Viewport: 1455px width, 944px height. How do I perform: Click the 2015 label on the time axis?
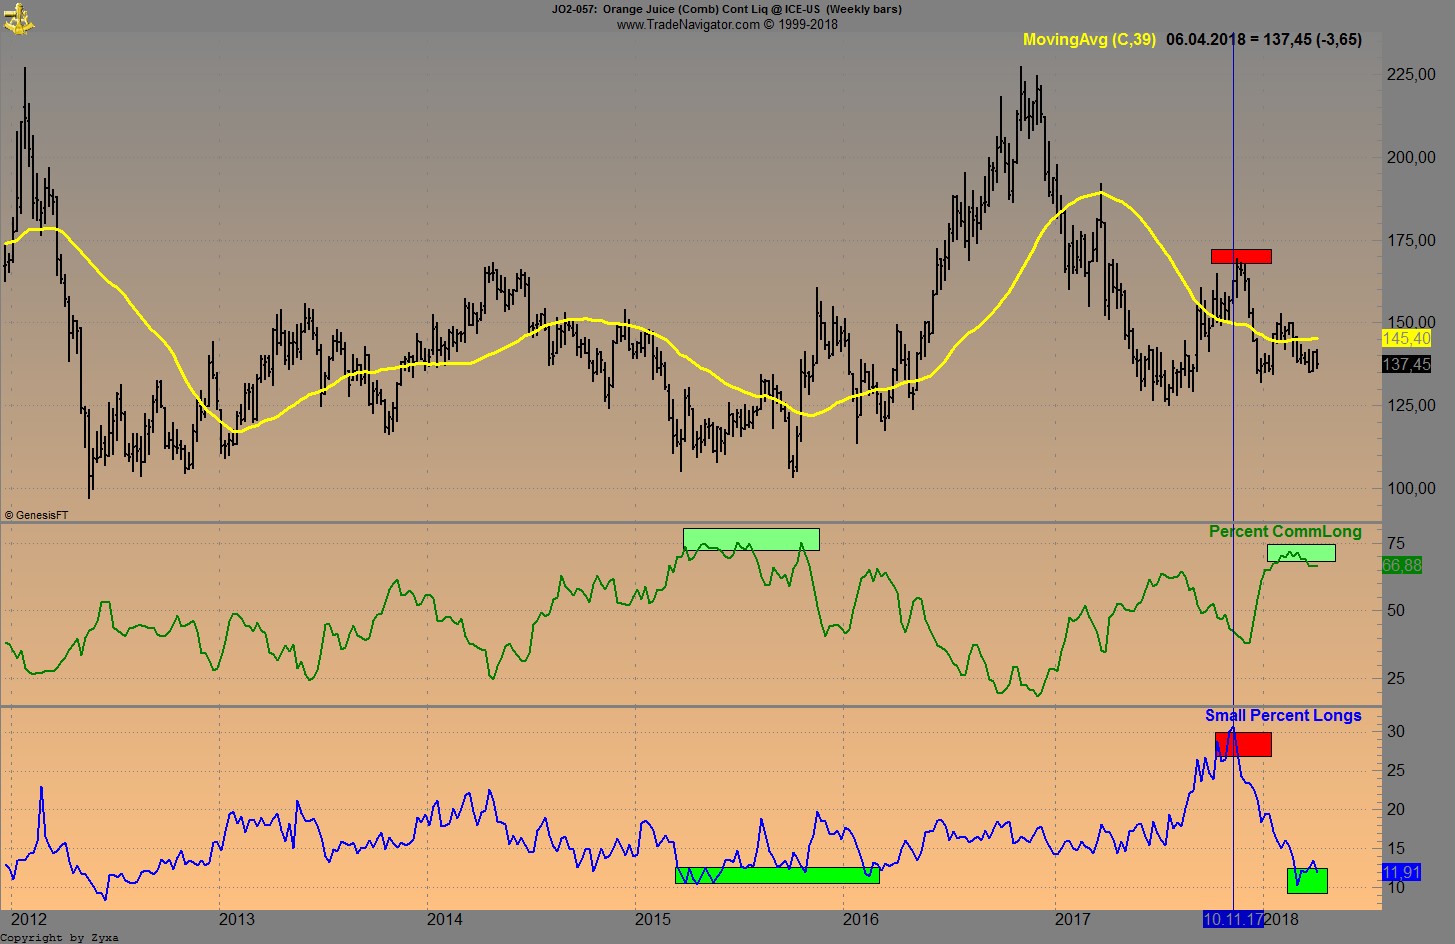pyautogui.click(x=653, y=919)
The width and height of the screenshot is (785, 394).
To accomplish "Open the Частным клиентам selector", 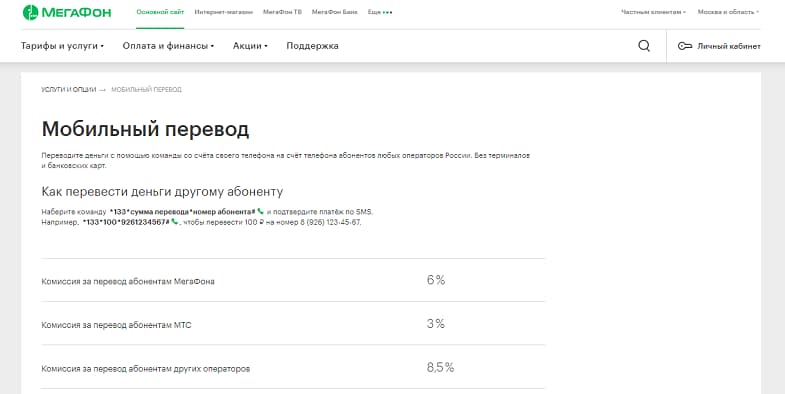I will [x=653, y=12].
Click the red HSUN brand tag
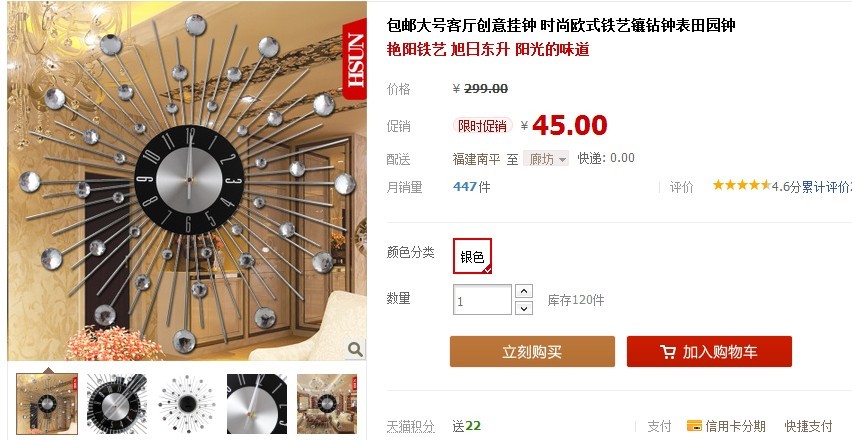The height and width of the screenshot is (440, 852). pyautogui.click(x=355, y=60)
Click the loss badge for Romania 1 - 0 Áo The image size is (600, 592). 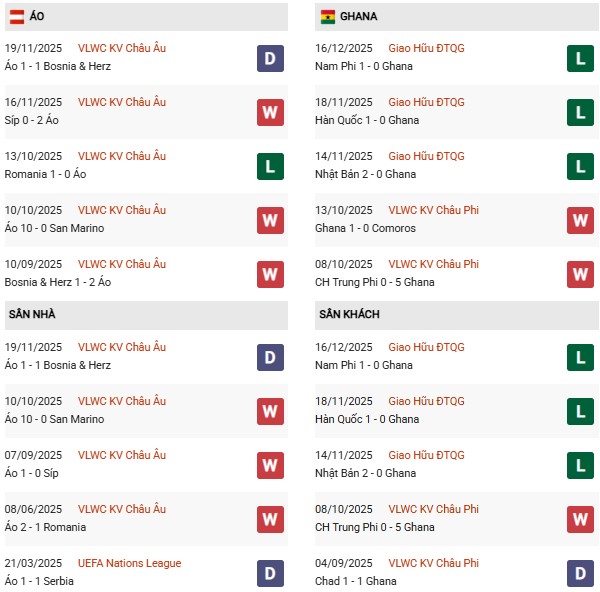[270, 166]
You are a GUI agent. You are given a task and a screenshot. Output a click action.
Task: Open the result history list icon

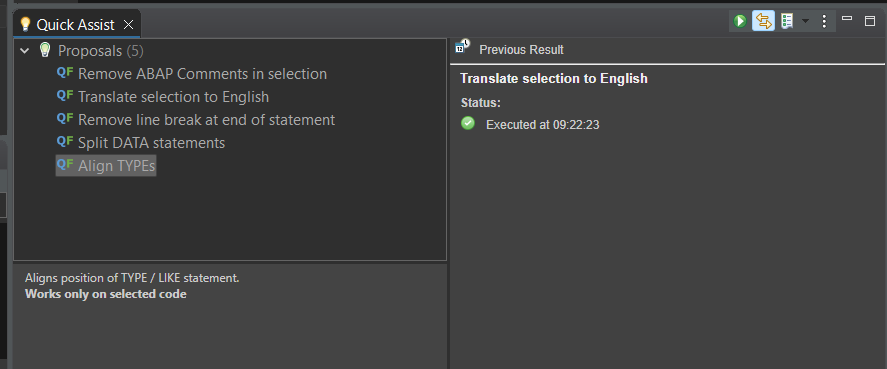click(x=787, y=22)
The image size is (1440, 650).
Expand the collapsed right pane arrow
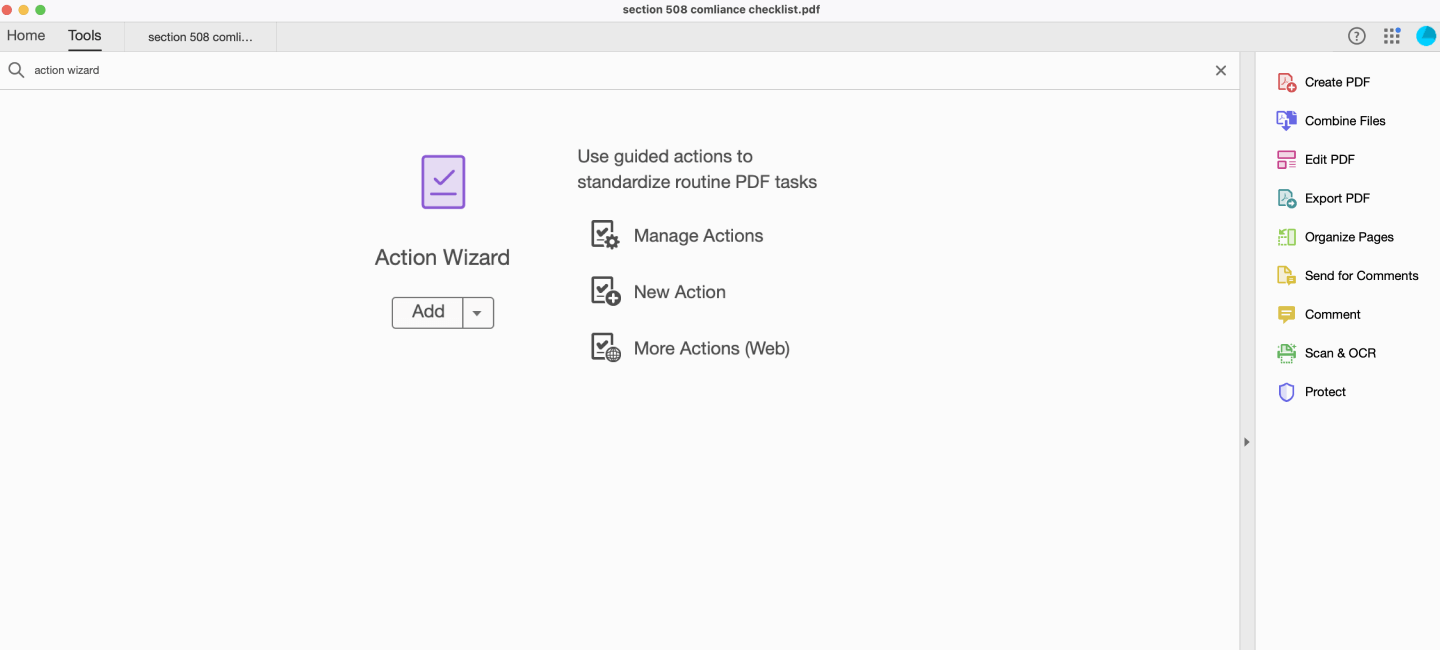[1246, 441]
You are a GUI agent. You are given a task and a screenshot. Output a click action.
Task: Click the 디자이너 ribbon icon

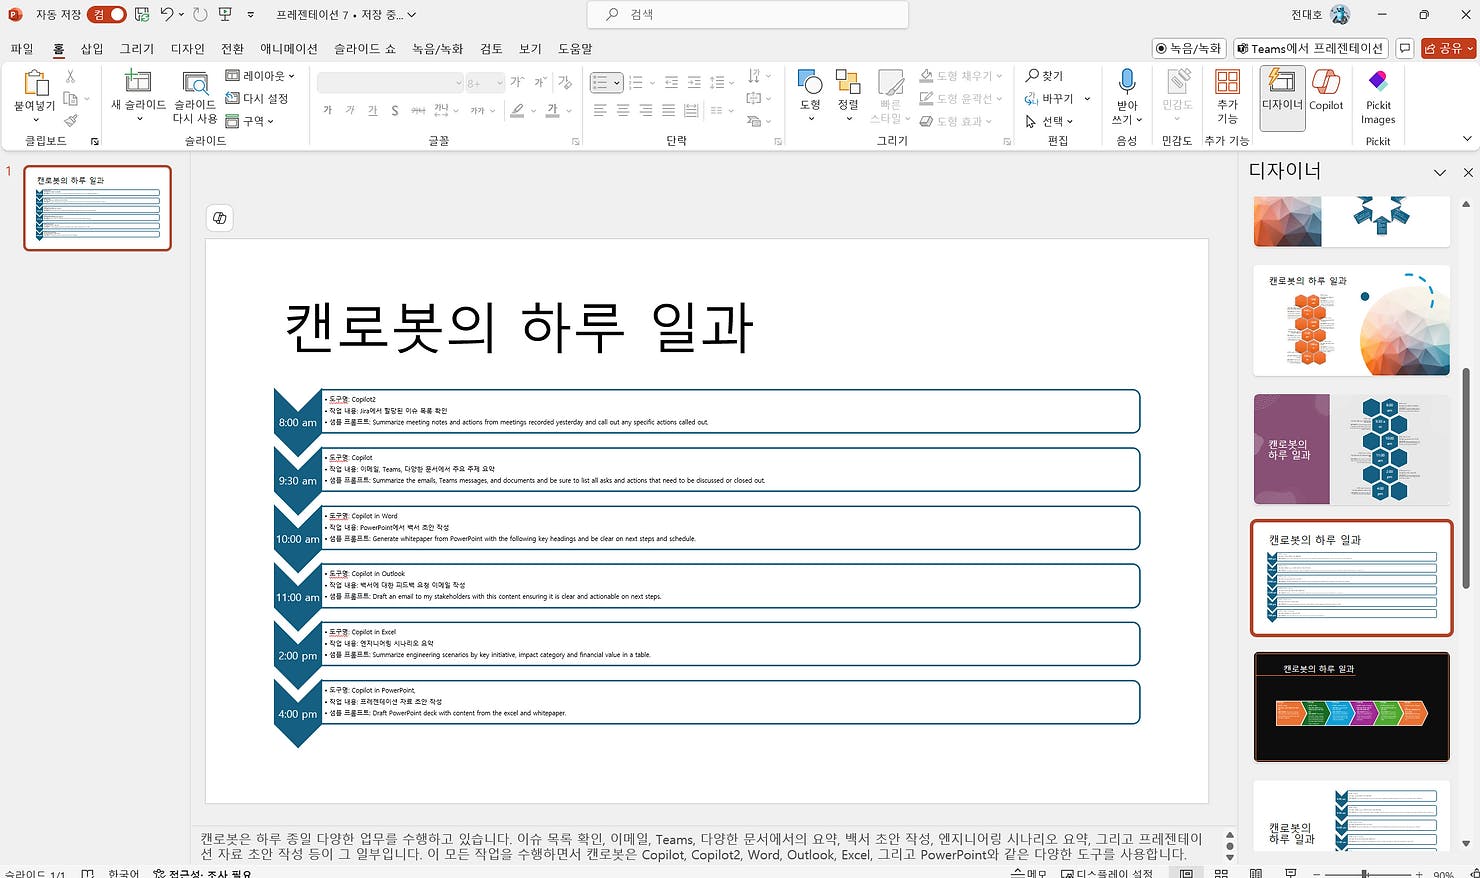(x=1281, y=95)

---*---

Task to complete:
Your reply should hold only the lines from the one that contains "The image size is (1440, 650)." through the last line of the records above, exact and complete, and no pictures.

Task answer:
The image size is (1440, 650).
Expand the collapsed right pane arrow
[1246, 441]
You are a GUI agent. You are given a task and a screenshot. Output a click action.
Task: Click the 디자이너 ribbon icon

(x=1281, y=95)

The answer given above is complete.